▶ **Request A**
In the JSON-flattening thread, which library does the poster say they are using for their C# attempt?
▶ **Request B**
Continue the JSON-flattening thread from the point where it stops.

'Traverse a JSON file and flatten it along the way with slashes in C#

I'm new to JSON and I'm trying to flatten a large JSON file with slashes separating each level. At the basis, I'm trying to have the value either be a single int or string, or list of strings (separated by a comma). For example, if the JSON looked like this:

{
  "This": {
    "Is": {
      "A": [
        "json",
        "file"
      ],
      "Another": {
        "JSON": "File"
      }
    },
    "File": {
      "Is": 4,
      "Line": [
        {
          "Nested": "JSON"
        },
        {
          "Nested2:": "JSON2"
        }
      ]
    }
  }
}

It would flatten out to:

This / Is / A : json, file

This / Is / Another / JSON : file

This / File / Is : 4

This / File / Line / Nested : JSON

This / File / Line / Nested 2 : JSON2

I saw a Javascript solution on StackOverflow that said to do something like this:

function traverse(jsonObj) {
    if( jsonObj !== null && typeof jsonObj == "object" ) {
        Object.entries(jsonObj).forEach(([key, value]) => {
            // key is either an array index or object key
            traverse(value);
        });
    }
    else {
        // jsonObj is a number or string
    }
}

But I'm confused, how would I be able to add slashes between the keys as I traverse?
Also note that I am looking for a C# solution, not Javascript.


Ok so I tried to take a crack at this. I am using the Newtonsoft.Linq library. My JSON file has values that are ints, strings, lists, objects, and lists of objects. I wanted to save all the flattened responses to a dictionary (instead of writing it to console). But I run into the issue where the key already exists in the dictionary. This is in the case where there is a list of objects and the list of objects key is the same because they follow a pattern block, but the value is different. Example:

{
  "Level1": [
    {
      "Level2": {
        "A": "something1",
        "B": 1
      },
      "Level3": [
        {
          "3A": "content"

▶ **Recorded information**
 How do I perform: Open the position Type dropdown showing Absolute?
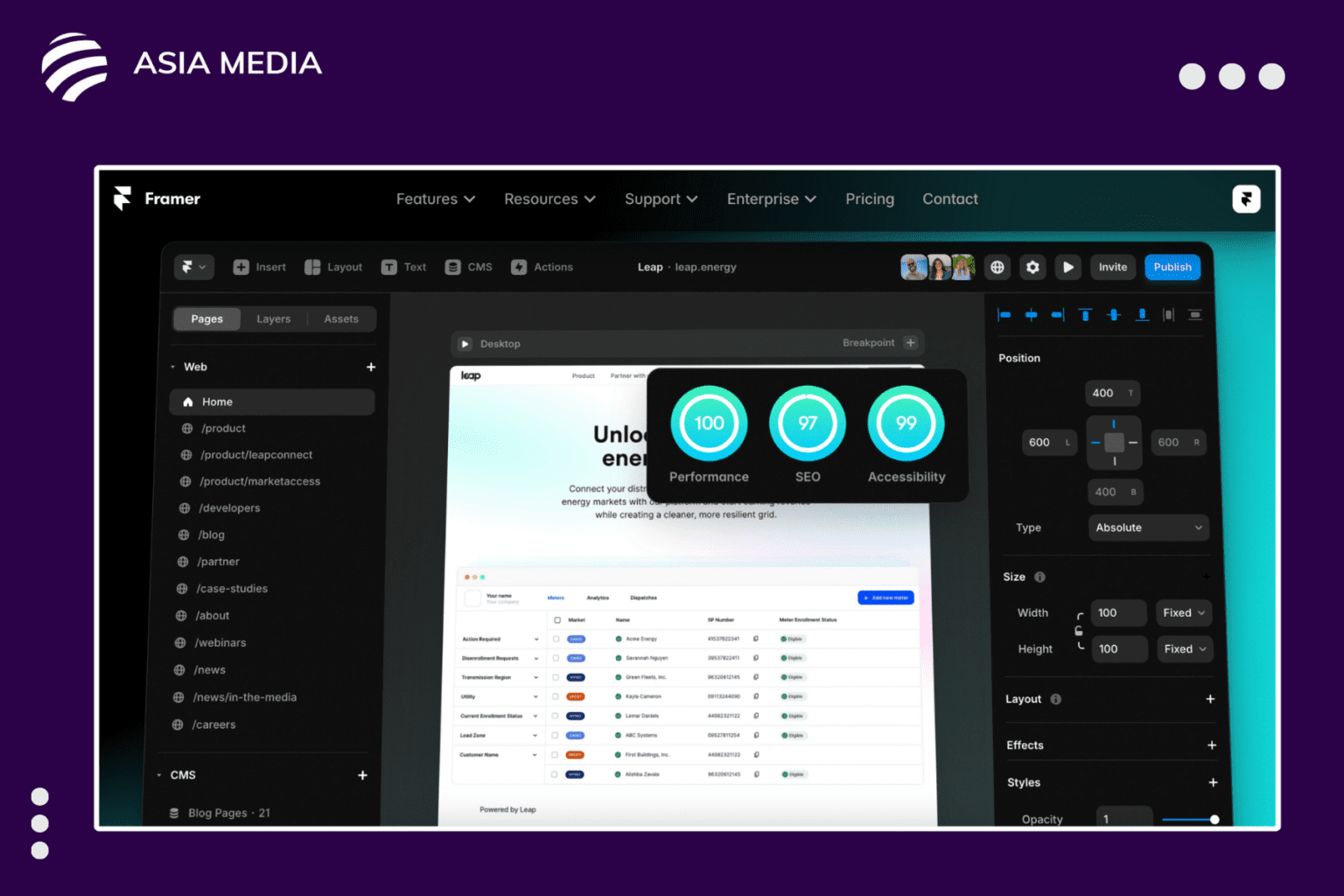click(1148, 528)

▶ **Task response A**
The Newtonsoft.Linq library.

▶ **Task response B**
        }
      ],
      "Level41": null,
      "Level42": null,
      "Level43": null,
      "Level44": "content",
      "Level45": "content",
      "Level46": "content"
    },
    {
      "Level2": {
        "A": "something1",
        "B": 2
      },
      "Level3": [
        {
          "3A": "morecontent"
        }
      ],
      "Level41": null,
      "Level42": null,
      "Level43": null,
      "Level44": "content",
      "Level45": "morecontent",
      "Level46": "content"
    }
  ]
}

Is there a way to ensure that if the dictionary has already seen the key, it saves all values of that key in a list? Or is that not my issue here? Here is what I did:

// The JSON file has been deserialized into a Dictionary with string key and object value
// We will be saving all the key value pairs we have seen into a Dictionary called dictionary
Dictionary<string, object> dictionary = new Dictionary<string,object>();
// I was using a datgridview to input the values in a cell but we can ignore that

private void AddValue(string key, object value)
{
    if (value != null && value.GetType() == typeof(JObject)) // if key == string, value == object
    {
        foreach (var a in (JObject)value)
        {
            string name = a.Key;
            JToken obj = a.Value;
            AddValue(name + a + " / ", obj);
        }
    }
    else if (value != null && value.GetType() == typeof(JArray)) // if key == string, value == array
    {
        foreach (var a in (JArray)value)
        {
            if (a.GetType() == typeof(JObject)) // if key == string, value == object
            {
                foreach (var item in (JObject)a)
                {
                    string objectName = item.Key;
                    JToken objValue = item.Value;
                    AddValue(objectName + item + " / ", objValue);
                }
            }
            else //key == string, value == string
            {
                string name = (string)a;
                AddValue(name + " / ", a);
            }
        }
    }
    else // key == string, value == string
    {
    var keyCell = new DataGridViewTextBoxCell();
    var row = new DataGridViewRow();
    var valCell = new DataGridViewTextBoxCell();
    if (value != null)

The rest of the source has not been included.